The Getaway (Team Soho/Sony, PlayStation 2, 2002)

I hadn’t heard of The Getaway before this project, which made it surprising to find out that on release it had the UK’s second-highest-ever first week sales, behind only its immediate predecessor at #1. The Getaway is a third person action game of gangster violence in which you roam around a detailed city, taking cars as you please in a very Grand Theft Auto style. It starts with its lead character’s wife being killed, and him being framed for murder and seeking revenge, in very much the same basic story as was already tired in Max Payne. Yet The Getaway never feels like just another game, and its runaway success is another story of a British developer making bravery and ambition work for them.

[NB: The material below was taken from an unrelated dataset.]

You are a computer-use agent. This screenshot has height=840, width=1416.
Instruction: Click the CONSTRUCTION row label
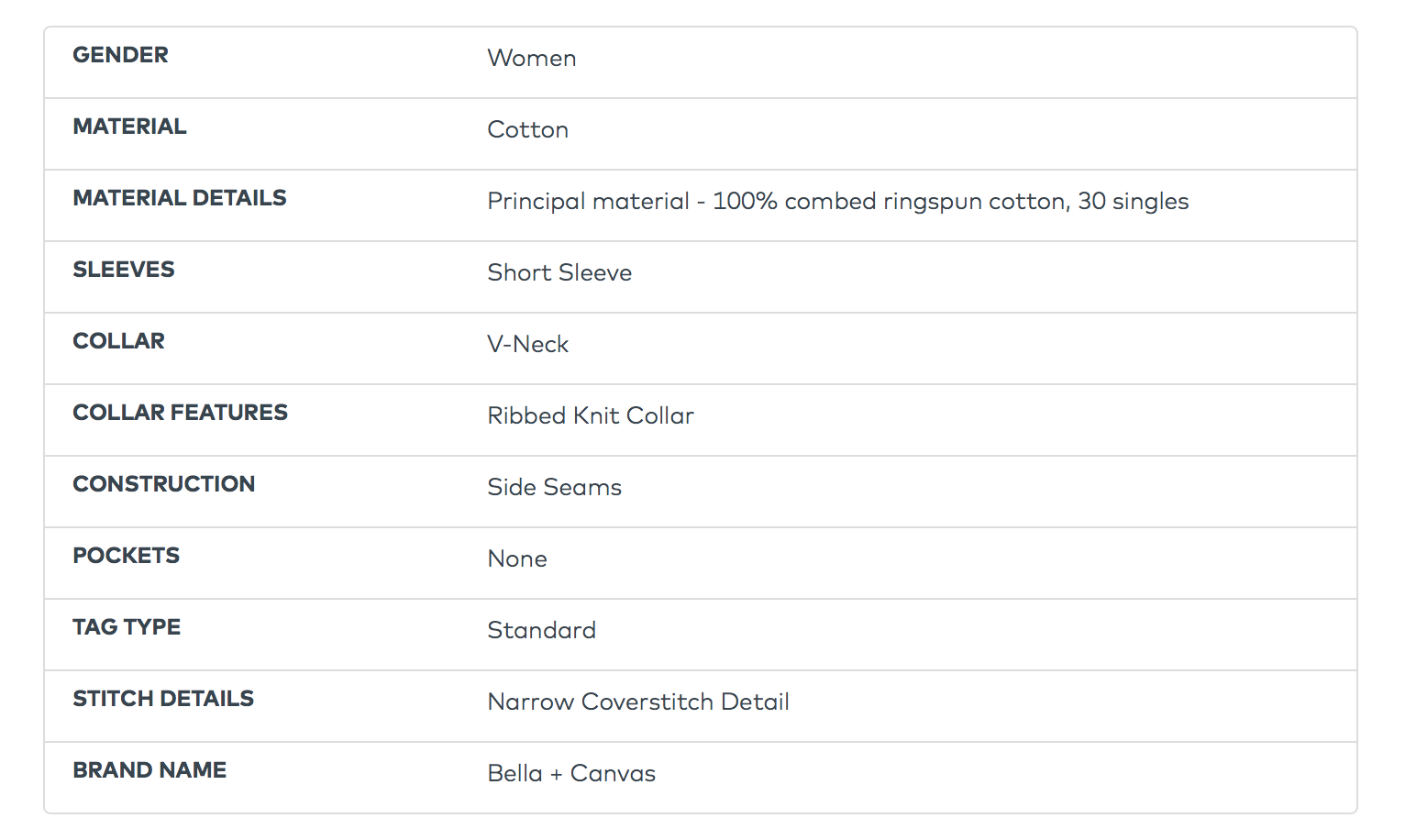pos(163,484)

As the opening cutscene ends and you drive off after the gang who killed Mark Hammond’s wife, there are no maps to tell you where to go. There are no health gauges or anything else but cars and the streets, either. You just follow the red car in the distance. If you lose sight of it, you watch for flashes of the indicator lights on your car which show when you should make a turn (on the way, you may possibly consider how this throws up questions of free will of the character versus the player, and how these are interesting enough for whole games to have been built up from). The lack of extraneous stuff on screen gives a distinctive immediacy, as does the tense, minimal music.

When you arrive, and force your way through a warehouse, the game goes further into this minimalistic approach. There are still none of the usual information displays. You have to see where you are going and watch out for enemies for yourself, see the condition Mark is in from how badly he staggers as he moves around. You don’t get any fancy aiming help as you fire, and the options to take cover are similarly rudimentary. There is an unavoidable video-gameyness to the layout even before taking the exploding barrels into account, but progressing through it feels desperate and brutal in a way which fits the plot. It made me think right back to Barbarian and the power of grotty simplicity. 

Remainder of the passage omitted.